** Source extract follows **

To build upon my previous post regarding Evidence-based Strength Training of the Gluteus Medius, I wrote the following article for MedBridge Education…
Pain and Gluteal Strength
The gluteal musculature has been implicated in many different pathologies due to its potential impact on lower extremity biomechanics. During weight bearing, the femur moves about a fixed patella and therefore excessive femoral internal rotation and adduction results in increased contact directed primarily at the lateral facet of the patella1. Just 10° of IR can lead to a substantial decrease in PFJ contract area and a 50% increase in joint stress. Coinciding with these findings, Souza et al.2 found that females with patellofemoral pain syndrome (PFPS) demonstrated greater peak hip internal rotation compared to the control group during running, drop jump, and step down. The PFPS group also demonstrated 14% weaker hip abductor strength and 17% weaker hip extensor strength. Wilson et al3, Noehren et al4, and Nakagawa et al5 found that individuals presenting with PFPS demonstrated increased hip adduction during running, jumping, and single-leg squats. This excess femoral adduction creates an increased valgus force about the knee joint, which in turn causes increased loading of the lateral patellofemoral joint. In addition to patellofemoral pain, a hip etiology or influence has also been implicated in iliotibial band syndrome6, anterior cruciate ligament rupture7, and achilles tendinopathy8. More specifically, impaired gluteus maximus function has been demonstrated in individuals diagnosed with femoroacetabular impingement9.
Gluteal strengthening and Rehabilitation
In support of a gluteal etiology, several studies have found the effectiveness of gluteal strengthening in the treatment of lower extremity disorders. A recent systematic review conducted by Santos and colleagues9 found gluteal strengthening decreased the highest intensity of pain experienced during the previous week, pain when ascending and descending stairs, and pain while squatting or sitting for prolonged periods amongst individuals diagnosed with PFPS. Additionally, with regards to rehabilitation following anterior cruciate ligament reconstruction, the inclusion of hip strengthening appears to improve sagittal plane dynamic balance at three months post-ACLR as compared to traditional rehabilitation10.
EMG Activity and Exercise Goals
According to Reiman et al.11 and Escamilla et al.12, moderate electromyographic activity (EMG) activation (21-40% MVIC) is best used to facilitate endurance and neuromuscular re-education; high activation (41-60+% MVIC) in order to promote strength gains.

** End of Source extract **

Work instructions —
• 1. In the gluteal strength article, how much weaker was hip abductor strength in the PFPS group?
• 2. Please repeat everything in the gluteal strength article from "Gluteal strengthening and" down to "to traditional rehabilitation10.".

** Data under study follows **

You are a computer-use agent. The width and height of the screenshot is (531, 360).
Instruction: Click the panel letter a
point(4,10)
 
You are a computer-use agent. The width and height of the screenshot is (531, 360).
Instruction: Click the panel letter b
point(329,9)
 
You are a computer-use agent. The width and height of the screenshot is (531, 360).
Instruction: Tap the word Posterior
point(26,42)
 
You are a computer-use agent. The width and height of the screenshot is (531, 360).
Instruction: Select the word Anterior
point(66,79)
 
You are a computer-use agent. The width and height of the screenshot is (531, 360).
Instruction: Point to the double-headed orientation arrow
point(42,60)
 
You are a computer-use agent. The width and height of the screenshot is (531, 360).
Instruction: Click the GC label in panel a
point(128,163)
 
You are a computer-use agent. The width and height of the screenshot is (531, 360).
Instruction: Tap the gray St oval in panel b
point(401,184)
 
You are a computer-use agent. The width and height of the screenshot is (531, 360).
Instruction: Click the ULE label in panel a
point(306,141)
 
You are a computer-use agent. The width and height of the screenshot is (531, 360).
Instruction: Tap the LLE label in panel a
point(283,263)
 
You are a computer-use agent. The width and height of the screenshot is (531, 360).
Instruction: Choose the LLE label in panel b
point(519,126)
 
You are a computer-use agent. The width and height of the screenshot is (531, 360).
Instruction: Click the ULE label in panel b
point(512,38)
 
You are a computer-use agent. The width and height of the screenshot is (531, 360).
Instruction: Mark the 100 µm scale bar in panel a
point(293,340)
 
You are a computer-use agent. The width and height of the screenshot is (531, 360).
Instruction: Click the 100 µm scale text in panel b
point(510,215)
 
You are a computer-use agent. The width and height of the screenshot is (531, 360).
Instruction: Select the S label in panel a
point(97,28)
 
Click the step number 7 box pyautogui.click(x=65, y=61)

** End of Data under study **

Responses per task —
• 1. 14% weaker

• 2.
Gluteal strengthening and Rehabilitation
In support of a gluteal etiology, several studies have found the effectiveness of gluteal strengthening in the treatment of lower extremity disorders. A recent systematic review conducted by Santos and colleagues9 found gluteal strengthening decreased the highest intensity of pain experienced during the previous week, pain when ascending and descending stairs, and pain while squatting or sitting for prolonged periods amongst individuals diagnosed with PFPS. Additionally, with regards to rehabilitation following anterior cruciate ligament reconstruction, the inclusion of hip strengthening appears to improve sagittal plane dynamic balance at three months post-ACLR as compared to traditional rehabilitation10.